- **TASK**
Where a line holds the word "agent", copy it from the records.

- **RECORD SET**
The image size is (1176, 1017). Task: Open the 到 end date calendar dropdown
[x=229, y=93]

* * *

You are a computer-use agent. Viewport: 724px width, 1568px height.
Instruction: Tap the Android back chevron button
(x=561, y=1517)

...

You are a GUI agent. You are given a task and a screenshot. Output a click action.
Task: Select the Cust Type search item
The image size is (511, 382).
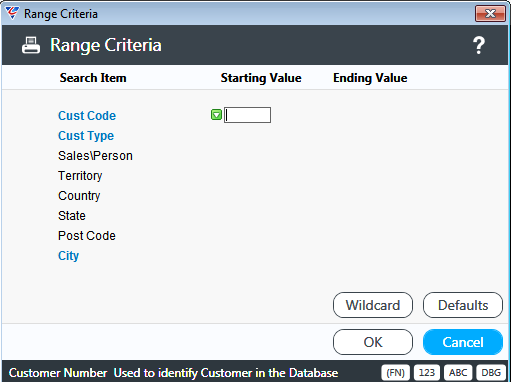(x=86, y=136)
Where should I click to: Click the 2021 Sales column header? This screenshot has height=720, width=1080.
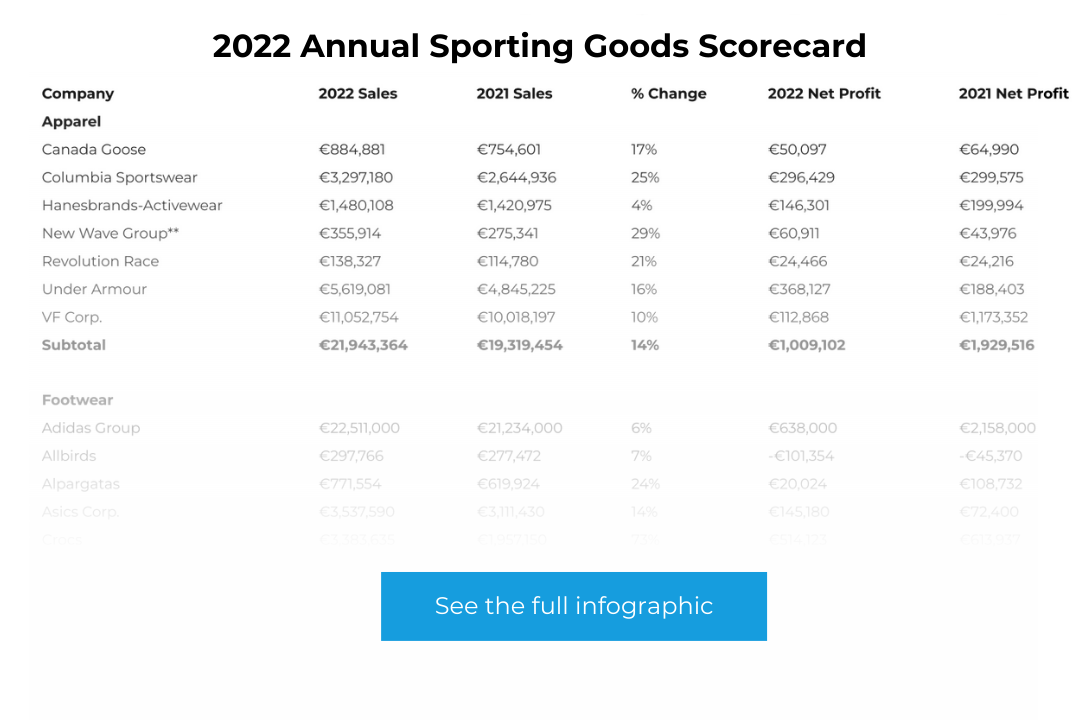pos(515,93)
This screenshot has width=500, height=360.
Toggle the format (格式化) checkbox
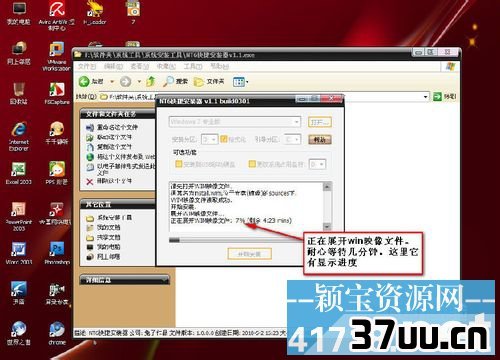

- **FINAL ANSWER**
You are a computer-use agent. Viewport: 724px width, 1568px height.
You are a GUI agent. You are given a task and a screenshot. Output a click action.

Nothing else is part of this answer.